*What you will do:*
Revise the material below by replacing every "Where should I click to" with "Where do I tap to", keeping everything else unchanged.

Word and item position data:
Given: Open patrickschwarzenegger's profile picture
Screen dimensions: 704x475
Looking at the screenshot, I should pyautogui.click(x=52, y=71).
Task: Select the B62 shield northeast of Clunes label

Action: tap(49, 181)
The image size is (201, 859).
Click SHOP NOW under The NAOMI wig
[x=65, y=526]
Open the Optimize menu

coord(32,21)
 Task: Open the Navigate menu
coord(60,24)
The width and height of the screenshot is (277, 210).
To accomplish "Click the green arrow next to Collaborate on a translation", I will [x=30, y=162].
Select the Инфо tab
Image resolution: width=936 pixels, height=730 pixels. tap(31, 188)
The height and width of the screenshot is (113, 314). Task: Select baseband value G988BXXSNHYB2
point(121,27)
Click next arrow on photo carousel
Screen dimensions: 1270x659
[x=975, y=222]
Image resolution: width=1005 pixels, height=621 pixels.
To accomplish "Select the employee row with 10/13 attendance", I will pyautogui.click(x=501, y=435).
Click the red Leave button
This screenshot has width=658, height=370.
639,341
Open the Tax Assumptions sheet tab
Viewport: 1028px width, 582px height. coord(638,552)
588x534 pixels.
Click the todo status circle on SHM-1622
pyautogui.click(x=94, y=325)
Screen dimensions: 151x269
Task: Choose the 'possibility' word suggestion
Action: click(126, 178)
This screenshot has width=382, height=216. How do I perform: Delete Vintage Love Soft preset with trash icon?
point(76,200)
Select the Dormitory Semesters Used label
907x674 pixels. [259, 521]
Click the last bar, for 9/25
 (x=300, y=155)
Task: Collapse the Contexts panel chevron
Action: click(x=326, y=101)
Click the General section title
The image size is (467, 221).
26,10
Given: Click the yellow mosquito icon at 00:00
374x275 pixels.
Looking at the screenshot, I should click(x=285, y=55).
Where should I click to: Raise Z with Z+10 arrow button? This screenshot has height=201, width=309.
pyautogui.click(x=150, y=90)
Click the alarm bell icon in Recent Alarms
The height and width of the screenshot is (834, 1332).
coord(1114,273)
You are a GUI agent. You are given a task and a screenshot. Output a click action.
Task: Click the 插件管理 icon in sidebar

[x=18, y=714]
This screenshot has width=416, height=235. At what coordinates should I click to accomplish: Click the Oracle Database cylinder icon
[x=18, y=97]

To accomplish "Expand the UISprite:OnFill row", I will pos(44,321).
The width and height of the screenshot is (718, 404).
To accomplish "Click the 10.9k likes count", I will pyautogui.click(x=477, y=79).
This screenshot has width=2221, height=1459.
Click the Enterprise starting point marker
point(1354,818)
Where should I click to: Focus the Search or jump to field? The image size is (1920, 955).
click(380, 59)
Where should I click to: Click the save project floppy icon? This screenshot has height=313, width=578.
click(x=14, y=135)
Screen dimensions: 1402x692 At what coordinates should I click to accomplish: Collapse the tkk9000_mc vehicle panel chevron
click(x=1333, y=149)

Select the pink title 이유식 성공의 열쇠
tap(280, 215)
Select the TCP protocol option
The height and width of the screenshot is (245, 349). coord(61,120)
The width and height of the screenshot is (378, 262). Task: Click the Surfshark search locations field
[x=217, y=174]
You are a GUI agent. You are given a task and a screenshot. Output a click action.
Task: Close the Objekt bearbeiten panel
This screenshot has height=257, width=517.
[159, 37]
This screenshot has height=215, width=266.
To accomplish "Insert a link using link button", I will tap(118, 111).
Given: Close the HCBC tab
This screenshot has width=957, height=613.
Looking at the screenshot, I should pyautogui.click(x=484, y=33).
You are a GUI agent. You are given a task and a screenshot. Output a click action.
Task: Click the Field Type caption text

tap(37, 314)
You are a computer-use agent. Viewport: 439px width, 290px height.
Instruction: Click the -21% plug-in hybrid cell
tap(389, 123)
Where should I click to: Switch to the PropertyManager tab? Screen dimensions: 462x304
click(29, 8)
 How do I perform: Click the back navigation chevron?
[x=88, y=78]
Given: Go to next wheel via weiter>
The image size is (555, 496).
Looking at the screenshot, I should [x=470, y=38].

*Result of this task:*
Given: Open patrickschwarzenegger's profile picture
Screen dimensions: 704x475
Looking at the screenshot, I should pyautogui.click(x=52, y=71).
Task: Select the B62 shield northeast of Clunes label

Action: tap(49, 181)
The image size is (201, 859).
Click SHOP NOW under The NAOMI wig
[x=65, y=526]
Open the Optimize menu

coord(32,21)
 Task: Open the Navigate menu
coord(60,24)
The width and height of the screenshot is (277, 210).
To accomplish "Click the green arrow next to Collaborate on a translation", I will [x=30, y=162].
Select the Инфо tab
Image resolution: width=936 pixels, height=730 pixels. tap(31, 188)
The height and width of the screenshot is (113, 314). Task: Select baseband value G988BXXSNHYB2
point(121,27)
Click next arrow on photo carousel
Screen dimensions: 1270x659
[x=975, y=222]
Image resolution: width=1005 pixels, height=621 pixels.
To accomplish "Select the employee row with 10/13 attendance", I will pyautogui.click(x=501, y=435).
Click the red Leave button
This screenshot has width=658, height=370.
639,341
Open the Tax Assumptions sheet tab
Viewport: 1028px width, 582px height. coord(638,552)
588x534 pixels.
Click the todo status circle on SHM-1622
pyautogui.click(x=94, y=325)
Screen dimensions: 151x269
Task: Choose the 'possibility' word suggestion
Action: click(126, 178)
This screenshot has width=382, height=216. How do I perform: Delete Vintage Love Soft preset with trash icon?
point(76,200)
Select the Dormitory Semesters Used label
907x674 pixels. [259, 521]
Click the last bar, for 9/25
 (x=300, y=155)
Task: Collapse the Contexts panel chevron
Action: click(x=326, y=101)
Click the General section title
The image size is (467, 221).
26,10
Given: Click the yellow mosquito icon at 00:00
374x275 pixels.
Looking at the screenshot, I should click(x=285, y=55).
Where do I tap to: Raise Z with Z+10 arrow button? This screenshot has height=201, width=309.
pyautogui.click(x=150, y=90)
Click the alarm bell icon in Recent Alarms
The height and width of the screenshot is (834, 1332).
coord(1114,273)
You are a GUI agent. You are given a task and a screenshot. Output a click action.
Task: Click the 插件管理 icon in sidebar

[x=18, y=714]
This screenshot has width=416, height=235. At what coordinates should I click to accomplish: Click the Oracle Database cylinder icon
[x=18, y=97]

To accomplish "Expand the UISprite:OnFill row", I will pos(44,321).
The width and height of the screenshot is (718, 404).
To accomplish "Click the 10.9k likes count", I will pyautogui.click(x=477, y=79).
This screenshot has width=2221, height=1459.
Click the Enterprise starting point marker
point(1354,818)
Where do I tap to: Focus the Search or jump to field? The image size is (1920, 955).
click(380, 59)
Where do I tap to: Click the save project floppy icon? This screenshot has height=313, width=578.
click(x=14, y=135)
Screen dimensions: 1402x692 At what coordinates should I click to accomplish: Collapse the tkk9000_mc vehicle panel chevron
click(x=1333, y=149)

Select the pink title 이유식 성공의 열쇠
tap(280, 215)
Select the TCP protocol option
The height and width of the screenshot is (245, 349). coord(61,120)
The width and height of the screenshot is (378, 262). Task: Click the Surfshark search locations field
[x=217, y=174]
You are a GUI agent. You are given a task and a screenshot. Output a click action.
Task: Close the Objekt bearbeiten panel
This screenshot has height=257, width=517.
[159, 37]
This screenshot has height=215, width=266.
To accomplish "Insert a link using link button", I will tap(118, 111).
Given: Close the HCBC tab
This screenshot has width=957, height=613.
Looking at the screenshot, I should pyautogui.click(x=484, y=33).
You are a GUI agent. You are given a task and a screenshot. Output a click action.
Task: Click the Field Type caption text

tap(37, 314)
You are a computer-use agent. Viewport: 439px width, 290px height.
Instruction: Click the -21% plug-in hybrid cell
tap(389, 123)
Where do I tap to: Switch to the PropertyManager tab? Screen dimensions: 462x304
click(29, 8)
 How do I perform: Click the back navigation chevron?
[x=88, y=78]
Given: Go to next wheel via weiter>
The image size is (555, 496).
Looking at the screenshot, I should [x=470, y=38].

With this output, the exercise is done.